Entries provided
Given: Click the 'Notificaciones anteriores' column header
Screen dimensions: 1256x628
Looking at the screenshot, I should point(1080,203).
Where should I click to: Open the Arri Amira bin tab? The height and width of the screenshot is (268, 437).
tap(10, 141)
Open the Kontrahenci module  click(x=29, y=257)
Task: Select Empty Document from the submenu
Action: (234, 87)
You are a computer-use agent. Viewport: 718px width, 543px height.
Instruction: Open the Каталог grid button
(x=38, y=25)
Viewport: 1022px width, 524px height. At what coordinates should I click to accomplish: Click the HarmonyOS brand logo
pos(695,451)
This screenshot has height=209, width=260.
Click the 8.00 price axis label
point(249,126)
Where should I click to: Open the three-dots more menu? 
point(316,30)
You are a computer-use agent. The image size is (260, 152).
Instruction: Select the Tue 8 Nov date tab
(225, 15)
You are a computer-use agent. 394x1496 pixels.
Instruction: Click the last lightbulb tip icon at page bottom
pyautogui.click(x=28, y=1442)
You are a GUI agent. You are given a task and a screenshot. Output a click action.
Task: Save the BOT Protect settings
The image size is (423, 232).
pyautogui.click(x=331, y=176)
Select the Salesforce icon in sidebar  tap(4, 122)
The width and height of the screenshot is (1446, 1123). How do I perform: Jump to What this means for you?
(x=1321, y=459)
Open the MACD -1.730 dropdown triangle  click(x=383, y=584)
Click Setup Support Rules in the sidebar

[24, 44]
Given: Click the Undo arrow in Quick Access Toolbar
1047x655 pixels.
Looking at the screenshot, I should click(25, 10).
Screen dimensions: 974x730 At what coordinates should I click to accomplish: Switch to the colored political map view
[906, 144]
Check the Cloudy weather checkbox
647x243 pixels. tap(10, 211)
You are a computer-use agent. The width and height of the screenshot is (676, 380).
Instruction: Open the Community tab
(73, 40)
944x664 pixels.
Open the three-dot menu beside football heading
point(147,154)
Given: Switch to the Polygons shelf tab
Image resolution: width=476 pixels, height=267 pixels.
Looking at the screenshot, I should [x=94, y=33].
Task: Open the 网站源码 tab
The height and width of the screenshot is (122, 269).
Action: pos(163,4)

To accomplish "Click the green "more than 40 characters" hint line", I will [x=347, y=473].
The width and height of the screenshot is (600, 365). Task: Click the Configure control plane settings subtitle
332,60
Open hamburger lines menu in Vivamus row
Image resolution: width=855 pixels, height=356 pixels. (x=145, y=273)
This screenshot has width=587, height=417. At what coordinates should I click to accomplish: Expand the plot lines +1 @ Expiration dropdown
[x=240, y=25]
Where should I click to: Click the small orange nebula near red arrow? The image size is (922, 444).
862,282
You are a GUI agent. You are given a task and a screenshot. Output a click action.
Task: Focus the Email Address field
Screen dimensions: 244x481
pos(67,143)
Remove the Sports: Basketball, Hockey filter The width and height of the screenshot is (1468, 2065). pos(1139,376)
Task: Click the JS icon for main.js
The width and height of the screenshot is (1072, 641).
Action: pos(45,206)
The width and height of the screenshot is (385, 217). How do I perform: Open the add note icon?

What the task asks
Search the listing for the word "agent". Copy every line in which it occurs.

Task output
You are a computer-use agent. Viewport: 718px width, 543px height.
You are a computer-use agent. The image size is (260, 152).
You are a computer-use agent. 394x1496 pixels.
You are a GUI agent. You are given a task and a screenshot. Output a click action.
You are a computer-use agent. The width and height of the screenshot is (676, 380).
You are a GUI agent. You are given a task and a screenshot. Output a click action.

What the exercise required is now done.